Sementara itu, dengan mempertimbangkan masih adanya peluang untuk mendorong peningkatan, lifting migas juga sedikit dinaikkan dari sebelumnya 1,050 (BOEPD) menjadi 1,100 (BOEPD).
Kemudian, lanjut Febrio, target pendapatan negara disepakati menjadi Rp2.463,0 triliun naik sebesar Rp19,4 triliun dari RAPBN 2023 yang sebesar Rp2.443,6 triliun. Penerimaan perpajakan tahun 2023 menjadi sebesar Rp2.021,2 triliun atau lebih tinggi Rp4,3 triliun dari target perpajakan yang diusulkan dalam RAPBN 2023.
“Kenaikan target penerimaan perpajakan tersebut didapatkan dari hasil usaha lebih (extra effort) penerimaan pajak sebesar Rp2,9 triliun dan penerimaan kepabeanan dan cukai sebesar Rp1,4 triliun,” ungkapnya.
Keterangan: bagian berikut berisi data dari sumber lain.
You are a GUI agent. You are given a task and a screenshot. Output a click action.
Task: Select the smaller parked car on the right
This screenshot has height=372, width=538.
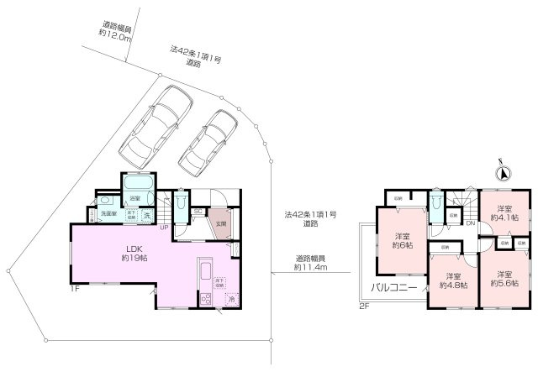[208, 140]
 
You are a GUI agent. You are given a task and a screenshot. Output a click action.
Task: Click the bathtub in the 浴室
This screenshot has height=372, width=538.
[137, 184]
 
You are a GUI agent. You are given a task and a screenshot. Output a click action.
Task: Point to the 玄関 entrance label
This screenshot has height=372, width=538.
[219, 224]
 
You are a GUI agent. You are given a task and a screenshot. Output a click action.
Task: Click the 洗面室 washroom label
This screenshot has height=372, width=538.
[107, 214]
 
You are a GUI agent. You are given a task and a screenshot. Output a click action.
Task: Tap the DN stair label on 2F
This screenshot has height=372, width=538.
[471, 223]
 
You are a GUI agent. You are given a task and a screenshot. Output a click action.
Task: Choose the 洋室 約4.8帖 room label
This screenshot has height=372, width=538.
[454, 280]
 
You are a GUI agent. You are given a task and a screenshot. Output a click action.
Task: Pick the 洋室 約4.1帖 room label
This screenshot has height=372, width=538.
[504, 213]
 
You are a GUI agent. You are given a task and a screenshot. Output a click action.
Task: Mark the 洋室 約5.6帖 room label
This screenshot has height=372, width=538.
[504, 279]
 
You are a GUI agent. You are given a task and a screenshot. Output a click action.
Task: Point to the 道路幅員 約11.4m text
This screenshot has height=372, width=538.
[310, 263]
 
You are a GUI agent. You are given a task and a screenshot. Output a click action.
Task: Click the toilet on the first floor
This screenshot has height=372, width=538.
[183, 204]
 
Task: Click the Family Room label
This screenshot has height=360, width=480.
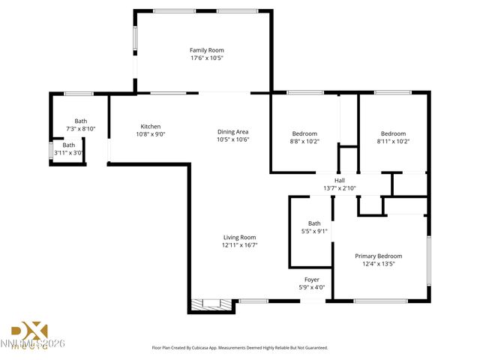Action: pos(206,50)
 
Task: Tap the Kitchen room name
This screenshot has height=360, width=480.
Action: pos(151,126)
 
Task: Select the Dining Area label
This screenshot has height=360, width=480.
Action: pos(232,131)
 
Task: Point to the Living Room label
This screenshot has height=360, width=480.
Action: pos(239,237)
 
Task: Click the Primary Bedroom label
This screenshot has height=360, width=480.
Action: pos(378,256)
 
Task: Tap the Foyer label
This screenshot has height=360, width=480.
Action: pos(311,279)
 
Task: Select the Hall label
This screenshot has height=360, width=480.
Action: pos(339,180)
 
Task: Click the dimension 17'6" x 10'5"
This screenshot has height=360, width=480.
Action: pos(206,58)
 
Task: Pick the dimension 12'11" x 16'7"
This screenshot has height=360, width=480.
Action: pos(239,245)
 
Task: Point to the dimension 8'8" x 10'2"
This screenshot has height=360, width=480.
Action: pos(304,141)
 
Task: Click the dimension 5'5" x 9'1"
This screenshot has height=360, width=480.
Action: pos(314,231)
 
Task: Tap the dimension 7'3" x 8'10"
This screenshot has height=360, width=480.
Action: pos(80,129)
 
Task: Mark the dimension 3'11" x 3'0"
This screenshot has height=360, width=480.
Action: pos(68,153)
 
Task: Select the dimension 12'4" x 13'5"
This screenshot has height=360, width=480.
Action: pos(378,264)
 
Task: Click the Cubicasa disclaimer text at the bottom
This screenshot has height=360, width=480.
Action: pos(240,348)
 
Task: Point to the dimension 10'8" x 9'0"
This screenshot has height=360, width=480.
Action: pos(151,134)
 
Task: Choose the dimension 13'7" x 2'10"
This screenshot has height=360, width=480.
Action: pos(339,188)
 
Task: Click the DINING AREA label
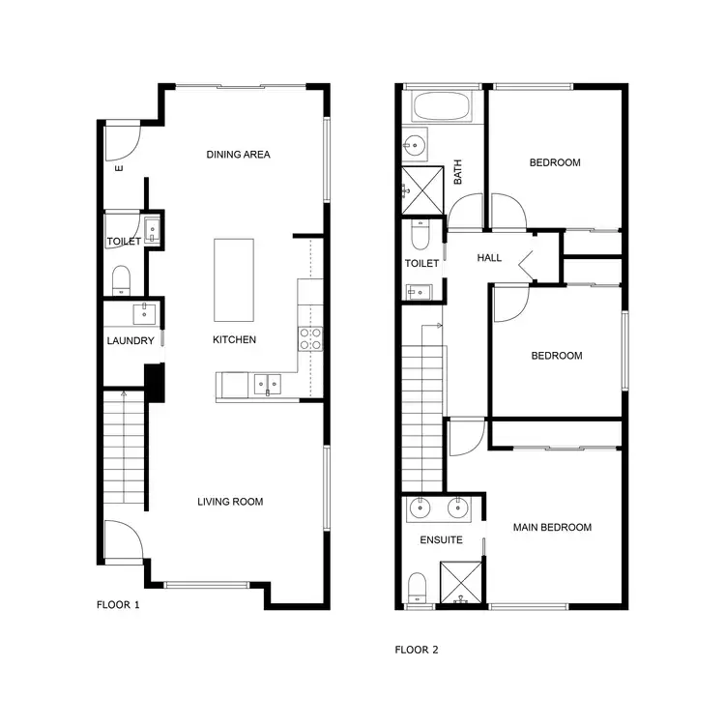238,155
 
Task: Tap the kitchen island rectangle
234,280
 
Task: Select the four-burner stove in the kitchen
310,338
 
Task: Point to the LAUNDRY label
130,340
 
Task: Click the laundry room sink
145,311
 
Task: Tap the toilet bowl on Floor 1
122,280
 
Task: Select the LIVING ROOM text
230,502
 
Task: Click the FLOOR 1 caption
118,605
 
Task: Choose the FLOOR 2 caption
417,650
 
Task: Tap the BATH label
458,173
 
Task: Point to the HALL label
489,258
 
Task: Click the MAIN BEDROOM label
552,527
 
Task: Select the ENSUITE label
441,540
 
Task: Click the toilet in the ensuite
418,586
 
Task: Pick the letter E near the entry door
119,169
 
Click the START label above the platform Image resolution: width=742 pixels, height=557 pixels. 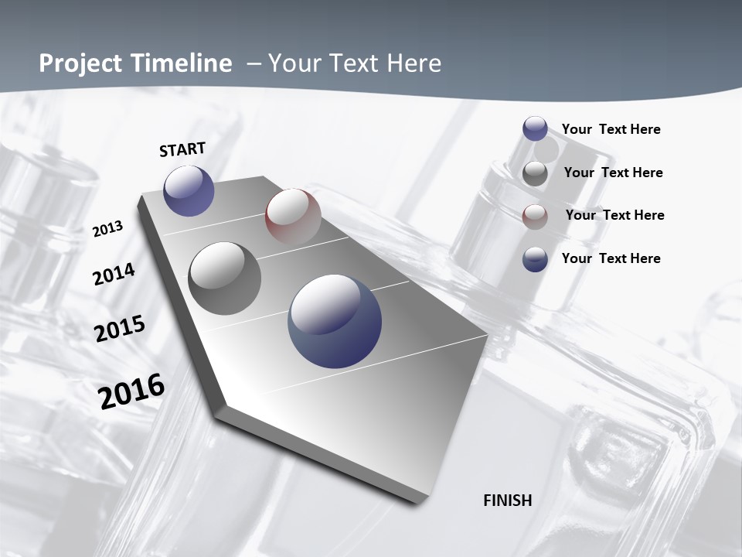coord(182,149)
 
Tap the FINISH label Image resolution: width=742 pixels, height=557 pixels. coord(508,501)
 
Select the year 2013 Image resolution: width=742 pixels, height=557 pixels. coord(107,229)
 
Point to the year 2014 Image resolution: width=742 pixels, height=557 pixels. coord(114,275)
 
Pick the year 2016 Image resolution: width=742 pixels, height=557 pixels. coord(131,391)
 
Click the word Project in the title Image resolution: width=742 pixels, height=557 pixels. coord(80,63)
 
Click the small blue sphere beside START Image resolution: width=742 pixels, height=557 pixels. coord(189,190)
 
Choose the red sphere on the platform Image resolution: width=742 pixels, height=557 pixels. coord(293,216)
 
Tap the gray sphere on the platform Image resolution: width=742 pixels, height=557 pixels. coord(224,278)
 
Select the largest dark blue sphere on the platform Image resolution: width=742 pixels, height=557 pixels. coord(335,320)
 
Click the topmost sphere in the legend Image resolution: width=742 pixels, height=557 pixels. coord(535,129)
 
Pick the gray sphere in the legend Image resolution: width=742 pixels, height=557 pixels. coord(535,173)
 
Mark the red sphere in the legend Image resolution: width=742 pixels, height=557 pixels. coord(535,217)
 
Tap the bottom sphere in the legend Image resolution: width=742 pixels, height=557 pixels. coord(535,259)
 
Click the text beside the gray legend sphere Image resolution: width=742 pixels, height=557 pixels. coord(613,173)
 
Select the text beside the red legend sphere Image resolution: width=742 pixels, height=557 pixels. coord(614,215)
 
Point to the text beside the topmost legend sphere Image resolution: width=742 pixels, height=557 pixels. coord(611,129)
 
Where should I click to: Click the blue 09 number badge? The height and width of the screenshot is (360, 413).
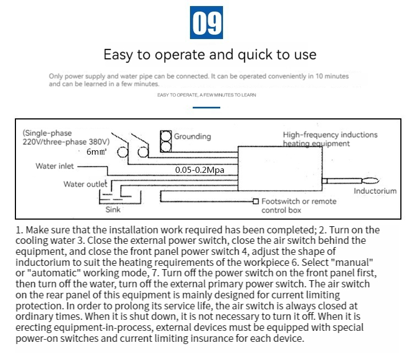pyautogui.click(x=206, y=23)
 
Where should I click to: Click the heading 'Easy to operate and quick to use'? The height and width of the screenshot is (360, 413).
pyautogui.click(x=210, y=54)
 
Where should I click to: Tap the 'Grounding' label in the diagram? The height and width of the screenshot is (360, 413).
pyautogui.click(x=192, y=137)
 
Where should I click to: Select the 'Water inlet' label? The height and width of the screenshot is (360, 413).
pyautogui.click(x=55, y=166)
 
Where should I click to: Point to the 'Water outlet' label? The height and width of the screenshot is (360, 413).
pyautogui.click(x=85, y=184)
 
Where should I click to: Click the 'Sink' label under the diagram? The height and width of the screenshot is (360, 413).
pyautogui.click(x=112, y=210)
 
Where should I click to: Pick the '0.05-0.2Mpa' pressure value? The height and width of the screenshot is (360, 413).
pyautogui.click(x=200, y=170)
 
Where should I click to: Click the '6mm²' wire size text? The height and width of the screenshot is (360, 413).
pyautogui.click(x=96, y=151)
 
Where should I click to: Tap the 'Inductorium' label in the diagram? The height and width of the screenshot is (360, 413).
pyautogui.click(x=374, y=192)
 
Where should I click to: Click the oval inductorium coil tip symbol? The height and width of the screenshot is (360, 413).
pyautogui.click(x=370, y=180)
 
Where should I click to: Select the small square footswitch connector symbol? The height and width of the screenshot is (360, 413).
pyautogui.click(x=256, y=201)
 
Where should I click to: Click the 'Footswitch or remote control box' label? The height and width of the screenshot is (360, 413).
pyautogui.click(x=298, y=206)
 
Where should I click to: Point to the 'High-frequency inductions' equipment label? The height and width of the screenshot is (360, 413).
pyautogui.click(x=330, y=135)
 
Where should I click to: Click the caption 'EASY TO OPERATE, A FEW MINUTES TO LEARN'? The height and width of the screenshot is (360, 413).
pyautogui.click(x=206, y=95)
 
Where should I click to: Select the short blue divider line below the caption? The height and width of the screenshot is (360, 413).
pyautogui.click(x=206, y=107)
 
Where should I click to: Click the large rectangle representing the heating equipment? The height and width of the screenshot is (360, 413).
pyautogui.click(x=280, y=168)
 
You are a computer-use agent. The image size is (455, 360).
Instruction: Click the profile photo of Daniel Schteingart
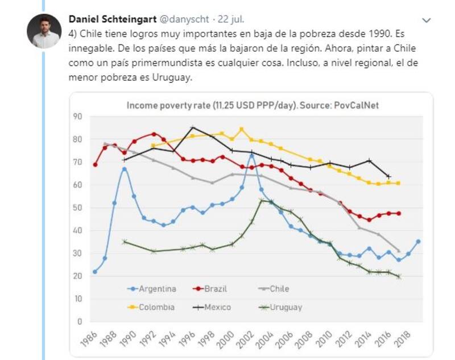pyautogui.click(x=44, y=31)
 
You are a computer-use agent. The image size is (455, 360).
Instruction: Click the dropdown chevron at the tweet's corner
pyautogui.click(x=427, y=20)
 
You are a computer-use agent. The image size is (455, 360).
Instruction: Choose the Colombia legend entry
pyautogui.click(x=156, y=307)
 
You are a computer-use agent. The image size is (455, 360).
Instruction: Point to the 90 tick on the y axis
pyautogui.click(x=78, y=116)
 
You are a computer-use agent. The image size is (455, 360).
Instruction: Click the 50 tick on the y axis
pyautogui.click(x=78, y=208)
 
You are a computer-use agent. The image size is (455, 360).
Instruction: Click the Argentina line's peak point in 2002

Sedangkan penerimaan PNBP meningkat Rp15,1 triliun, yang terdiri dari Penerimaan Sumber Daya Alam (SDA) naik Rp7,2 triliun, Penerimaan Kekayaan Negara Dipisahkan (KND) naik Rp5,0 triliun serta Pendapatan PNBP lainnya naik Rp2,9 triliun.
Baca juga: Jokowi Tetapkan Belanja Negara Rp3.041,7 Triliun di RAPBN 2023
Alokasi subsidi energi tahun 2023 ditetapkan sebesar Rp212,0 triliun atau naik Rp1,3 triliun dibandingkan dalam RAPBN 2023, sedangkan kompensasi energi (BBM dan listrik) masih akan dibahas lebih lanjut. Kebijakan subsidi terus didorong agar lebih tepat sasaran dan berkeadilan, namun tetap diselaraskan dengan pemulihan ekonomi dan daya beli masyarakat, serta dilakukan pada momentum yang tepat.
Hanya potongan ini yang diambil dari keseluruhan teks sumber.